Egypt’s crisis gets more twisted

Former Egyptian President Hosni
Mubarak will be brought to Cairo next week for interrogation over charges of
corruption, according to an anti-corruption activist.

Documents filed in the case reveal
that Mubarak’s family has stashed the equivalent of about $150 million in
secret bank accounts.

The Prosecutor General’s office
confirmed Mubarak would be brought in from Sharm El-Sheikh, the Sinai seaside
resort town where he has resided since he was ousted from power by massive
popular protests, to testify in the corruption case brought against him and
other officials by the former member of Egyptian parliament Mustafa Bakri.

The announcement of Mubarak’s
impending interrogation came hours after Egypt’s Prime Minister Ahmed Shafiq
resigned and a former transport minister was picked to appoint a new
government, responding to demands by pro-democracy activists to purge Hosni
Mubarak’s old guard from the cabinet.

Military rulers said they had
accepted the resignation of Shafiq and appointed Essam Sharaf in this place.

Shafiq was appointed by Mubarak,
82, in his final days in office before he stepped down on 11 February 11 after
an 18-day popular uprising against his rule which shook the Middle East.
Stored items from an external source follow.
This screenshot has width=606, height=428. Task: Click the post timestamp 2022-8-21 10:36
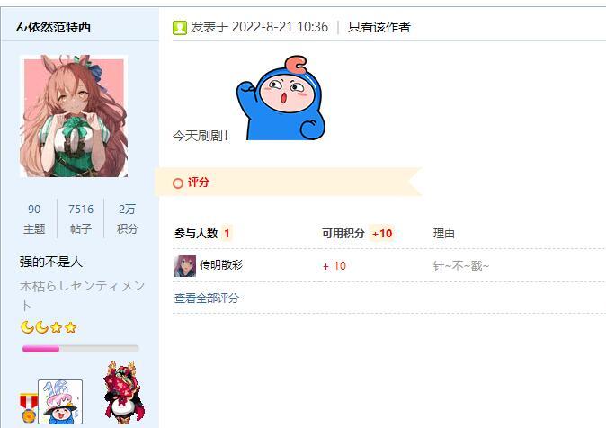(280, 27)
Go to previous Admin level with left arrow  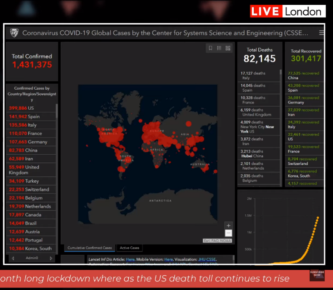pos(13,258)
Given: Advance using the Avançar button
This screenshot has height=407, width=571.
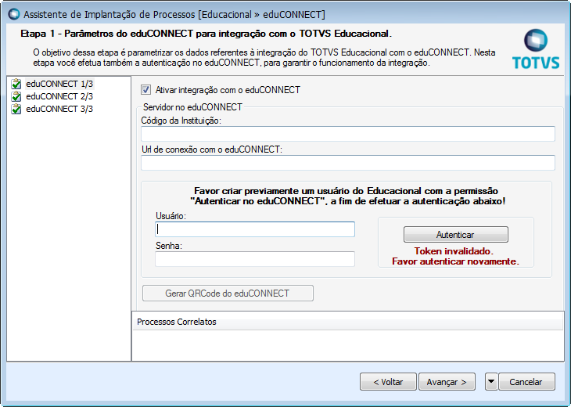Looking at the screenshot, I should point(447,382).
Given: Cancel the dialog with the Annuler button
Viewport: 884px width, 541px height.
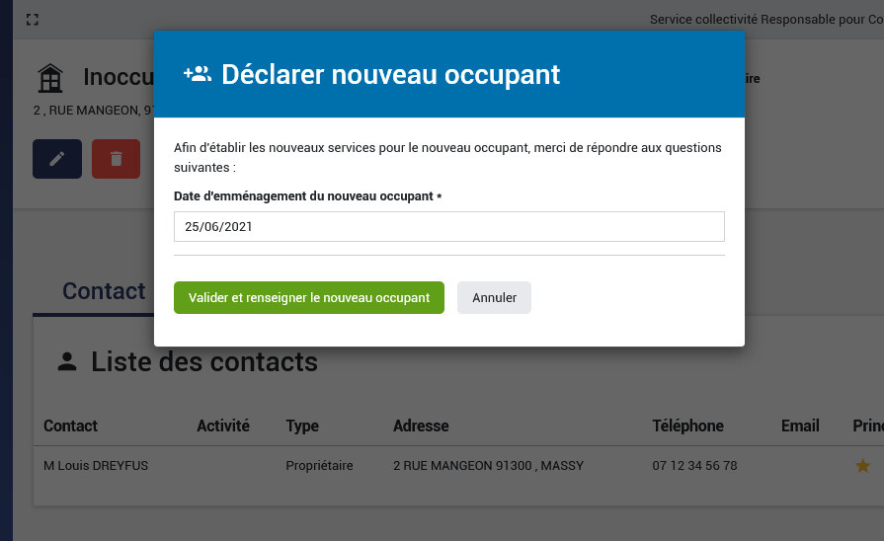Looking at the screenshot, I should point(494,298).
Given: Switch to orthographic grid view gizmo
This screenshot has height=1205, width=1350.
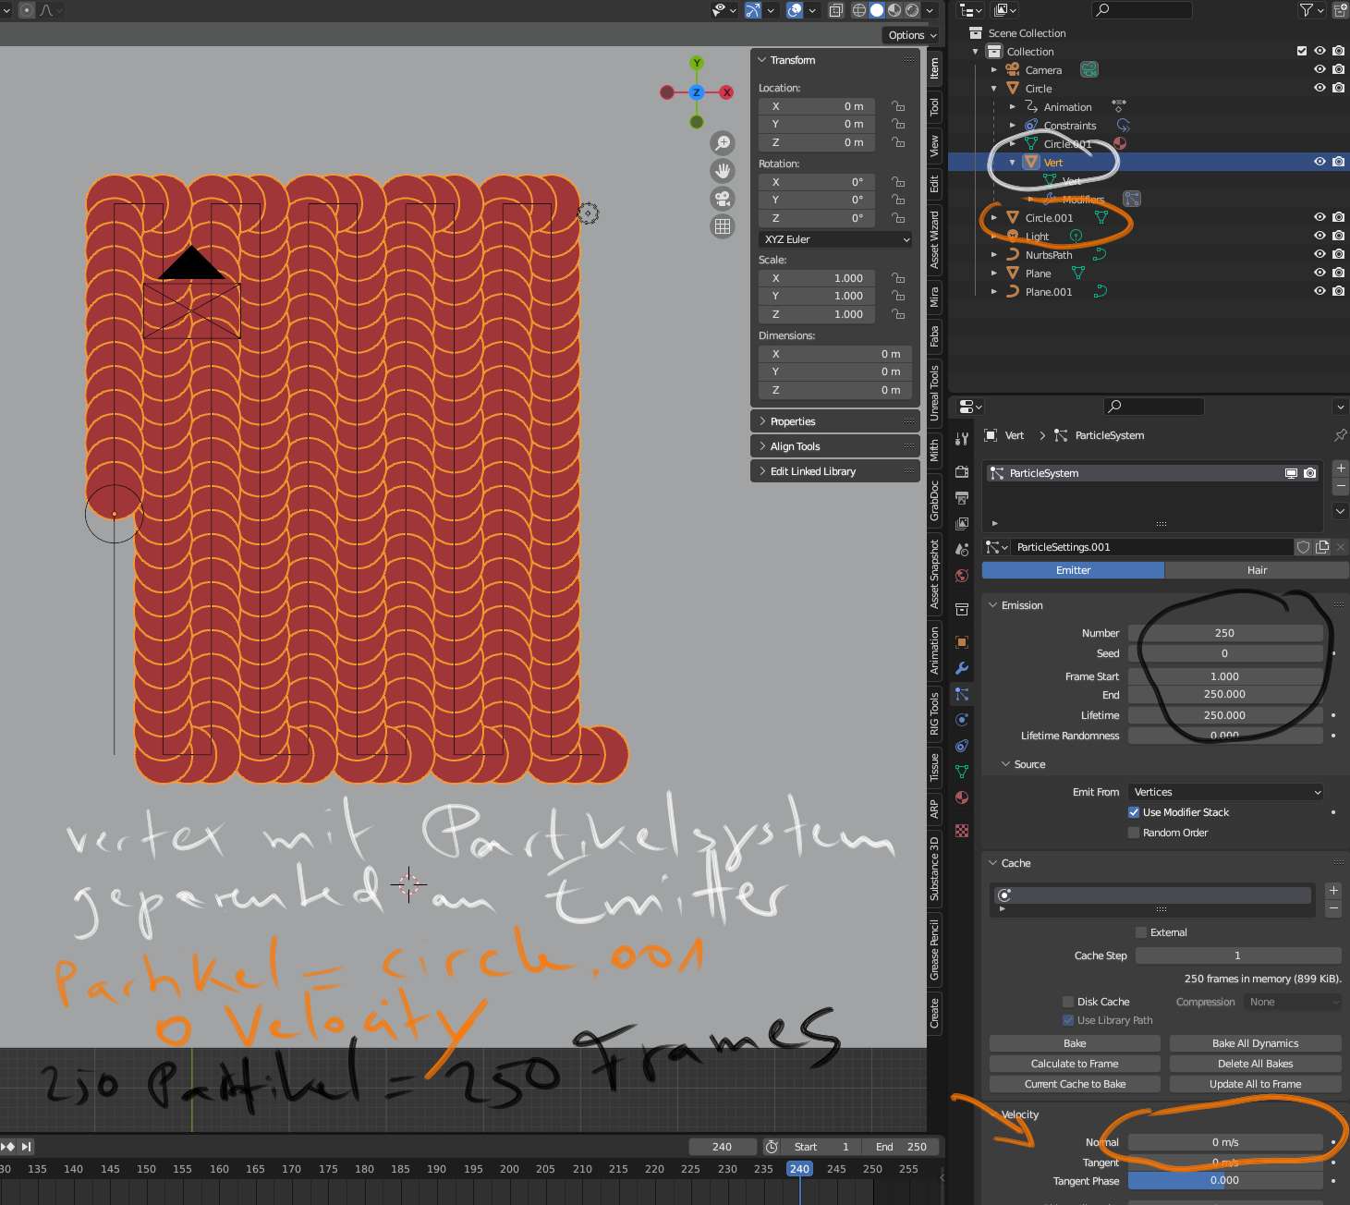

The Muslim Brotherhood and other
political groupings had been calling for Shafiq and his government, where the
key defence, justice, foreign and interior ministers were all appointed during
the Mubarak era, to quit.

They had urged a
clean break from the 30 years of Mubarak rule and wanted a cabinet of
technocrats appointed in the interim period before elections that would choose
a new parliament and president, expected later this year.